Beatrice joined in September 2025, after finishing her PhD in Late Antique Latin poetry in Edinburgh. For her, the Pro Archia feels like a return home: this was one of the first texts she studied with Prof. Balbo. Now, after working as a classical tutor in a foreign university, its themes of citizenship, immigration and humanistic education also speak to her personal experience. Her work in the project focuses on the reception of the Pro Archia, and she has been digging through manuscripts and early printed books filled with commentaries, speeches, and teaching material on the text across Renaissance Europe.
Together, Elisa and Beatrice have been busy with the organisation of the Turin conference in September – they loved welcoming scholars and teachers from across Europe and experiencing the spirit of humanitas that animates the project. They now continue working on the coordination of the Italian commentary and look forward to sharing more updates soon – including a series of short interviews with teachers after the Ljubljana meeting!
🇳🇱 A new bond in the Dutch group
By Sophie van der Pot and Beatrice Buonomo
Salvete omnes! We are Beatrice and Sophie, two students of Classics: one studying in Rome, the other in Leiden. Europa Ciceroniana brought us together to work on the Dutch commentary, and we could not be more delighted!.jpg)
Sophie is in her third year of her bachelor’s degree and is involved with Cicero in various ways. She develops educational programs on his works—including the Pro Archia—for the Dutch National Museum of Antiquities, and she explores the reception of Cicero, among other contexts, in her thesis on Petrarch.
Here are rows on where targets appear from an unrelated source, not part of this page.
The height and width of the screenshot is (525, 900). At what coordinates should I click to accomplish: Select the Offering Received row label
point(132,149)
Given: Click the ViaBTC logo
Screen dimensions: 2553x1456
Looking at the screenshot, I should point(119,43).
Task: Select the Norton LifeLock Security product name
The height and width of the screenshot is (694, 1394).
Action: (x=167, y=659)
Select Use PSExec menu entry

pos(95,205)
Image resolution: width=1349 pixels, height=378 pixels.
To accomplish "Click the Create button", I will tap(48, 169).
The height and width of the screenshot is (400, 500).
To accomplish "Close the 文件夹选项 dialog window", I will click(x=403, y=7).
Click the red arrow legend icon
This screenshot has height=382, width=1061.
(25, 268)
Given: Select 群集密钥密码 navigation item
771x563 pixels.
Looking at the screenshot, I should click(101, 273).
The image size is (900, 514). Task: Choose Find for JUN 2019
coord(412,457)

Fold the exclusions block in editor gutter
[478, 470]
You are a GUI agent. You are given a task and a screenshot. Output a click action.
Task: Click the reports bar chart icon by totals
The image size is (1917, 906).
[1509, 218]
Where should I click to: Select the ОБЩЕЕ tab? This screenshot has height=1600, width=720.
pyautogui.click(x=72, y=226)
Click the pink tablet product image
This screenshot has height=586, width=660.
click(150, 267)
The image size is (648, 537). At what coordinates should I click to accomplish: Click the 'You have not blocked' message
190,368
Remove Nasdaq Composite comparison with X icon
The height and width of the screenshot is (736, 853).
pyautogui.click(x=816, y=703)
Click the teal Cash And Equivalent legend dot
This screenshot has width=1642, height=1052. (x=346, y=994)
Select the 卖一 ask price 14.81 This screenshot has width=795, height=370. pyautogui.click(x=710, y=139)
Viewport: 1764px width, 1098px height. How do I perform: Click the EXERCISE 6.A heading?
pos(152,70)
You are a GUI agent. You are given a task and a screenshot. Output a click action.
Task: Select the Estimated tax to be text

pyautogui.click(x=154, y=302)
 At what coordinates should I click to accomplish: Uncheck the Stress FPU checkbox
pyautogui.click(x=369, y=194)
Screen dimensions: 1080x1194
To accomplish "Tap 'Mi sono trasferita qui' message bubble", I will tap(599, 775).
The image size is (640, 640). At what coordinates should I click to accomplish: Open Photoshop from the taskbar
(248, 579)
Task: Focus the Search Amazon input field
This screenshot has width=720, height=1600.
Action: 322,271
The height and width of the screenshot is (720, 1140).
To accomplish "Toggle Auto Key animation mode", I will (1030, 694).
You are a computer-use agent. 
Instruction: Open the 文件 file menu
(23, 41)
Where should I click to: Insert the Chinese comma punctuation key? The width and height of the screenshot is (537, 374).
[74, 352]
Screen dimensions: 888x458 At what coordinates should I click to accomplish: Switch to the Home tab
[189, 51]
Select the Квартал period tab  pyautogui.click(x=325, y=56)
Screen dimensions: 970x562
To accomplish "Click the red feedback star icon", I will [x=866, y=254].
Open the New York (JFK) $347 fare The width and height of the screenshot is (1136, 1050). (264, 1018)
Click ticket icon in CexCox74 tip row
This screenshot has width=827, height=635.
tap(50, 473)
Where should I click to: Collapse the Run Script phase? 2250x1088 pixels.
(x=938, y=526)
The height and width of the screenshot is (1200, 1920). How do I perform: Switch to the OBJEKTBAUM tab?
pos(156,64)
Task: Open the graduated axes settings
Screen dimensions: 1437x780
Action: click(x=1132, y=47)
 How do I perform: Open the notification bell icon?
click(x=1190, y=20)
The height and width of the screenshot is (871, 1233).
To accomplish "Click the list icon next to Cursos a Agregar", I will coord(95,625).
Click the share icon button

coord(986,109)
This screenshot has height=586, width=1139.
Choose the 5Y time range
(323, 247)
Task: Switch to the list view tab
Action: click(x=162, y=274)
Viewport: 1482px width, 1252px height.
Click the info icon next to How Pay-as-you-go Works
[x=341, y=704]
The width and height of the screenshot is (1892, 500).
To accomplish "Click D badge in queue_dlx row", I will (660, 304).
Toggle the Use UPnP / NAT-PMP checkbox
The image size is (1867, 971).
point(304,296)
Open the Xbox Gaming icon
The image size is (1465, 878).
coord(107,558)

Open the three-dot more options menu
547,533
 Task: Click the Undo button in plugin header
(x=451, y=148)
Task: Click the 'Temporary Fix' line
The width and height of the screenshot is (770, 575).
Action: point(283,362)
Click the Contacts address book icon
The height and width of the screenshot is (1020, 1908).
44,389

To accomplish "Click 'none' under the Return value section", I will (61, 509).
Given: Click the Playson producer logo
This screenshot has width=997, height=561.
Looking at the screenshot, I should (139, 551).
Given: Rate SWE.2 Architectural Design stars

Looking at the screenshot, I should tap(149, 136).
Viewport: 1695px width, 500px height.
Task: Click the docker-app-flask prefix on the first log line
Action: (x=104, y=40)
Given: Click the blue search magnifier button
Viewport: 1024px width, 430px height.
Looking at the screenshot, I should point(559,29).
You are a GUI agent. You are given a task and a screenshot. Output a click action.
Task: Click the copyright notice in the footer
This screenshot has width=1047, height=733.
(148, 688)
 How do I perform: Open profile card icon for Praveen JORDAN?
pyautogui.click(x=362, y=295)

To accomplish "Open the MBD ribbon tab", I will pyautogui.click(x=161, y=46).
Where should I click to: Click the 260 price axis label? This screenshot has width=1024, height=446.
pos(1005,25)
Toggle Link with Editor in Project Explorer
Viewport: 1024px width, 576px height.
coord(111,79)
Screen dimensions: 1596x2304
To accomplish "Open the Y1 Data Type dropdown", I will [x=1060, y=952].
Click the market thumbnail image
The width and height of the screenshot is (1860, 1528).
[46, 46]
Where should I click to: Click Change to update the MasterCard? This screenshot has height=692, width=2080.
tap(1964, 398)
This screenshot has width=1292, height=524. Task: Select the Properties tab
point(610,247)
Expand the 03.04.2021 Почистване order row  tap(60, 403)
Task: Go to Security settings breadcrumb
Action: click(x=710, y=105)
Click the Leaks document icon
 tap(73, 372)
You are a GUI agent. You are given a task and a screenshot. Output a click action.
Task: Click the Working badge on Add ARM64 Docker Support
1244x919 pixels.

Beatrice is a master’s student currently doing an Erasmus traineeship in Amsterdam. She travelled almost 1,300 km to immerse herself in Cicero—something that might seem surprising, since when she first started studying, she was not a big fan of this “narcisista con un enorme ego” (as her high school teacher used to say). Now that she is older, she not only appreciates his work but has come to love it—how could one not?
As Cicero stated: Etenim omnes artes quae ad humanitatem pertinent habent quoddam commune vinclum et quasi cognatione quadam inter se continentur. This sentence emphasizes the “familial” character of the relationship between the arts. During our collaboration, we have noticed that not only are the arts interconnected, but that art also has the power to connect people. We are a perfect example of this!
Although we approached the Latin language—and especially grammar—from different educational traditions, we discovered a common foundation beneath these differences: a shared fascination with literature and antiquity. We agree that the value of literature was not only significant in Cicero’s Rome, but is even more essential today. Humanitas connects, transforms, and even improves the world.
🇫🇷 A new entry in the French group
By Héloïse Bermond
My name is Héloïse Bermond, I’m 21 years old, and I’m studying Classics at Sorbonne Université and at the École Normale Supérieure, in Paris. I first turned to Ciceronian rhetoric because I wanted to study Latin literature while also sustaining my special interest in Roman law and history. I really enjoy the fact that judiciary rhetoric allows us to explore how the legal framework can influence and shape the views of each member of a given society.
I am very glad to be joining the Europa Ciceroniana project as student-assistant to Pr. Charles Guérin, and to share those common interests with people all over Europe!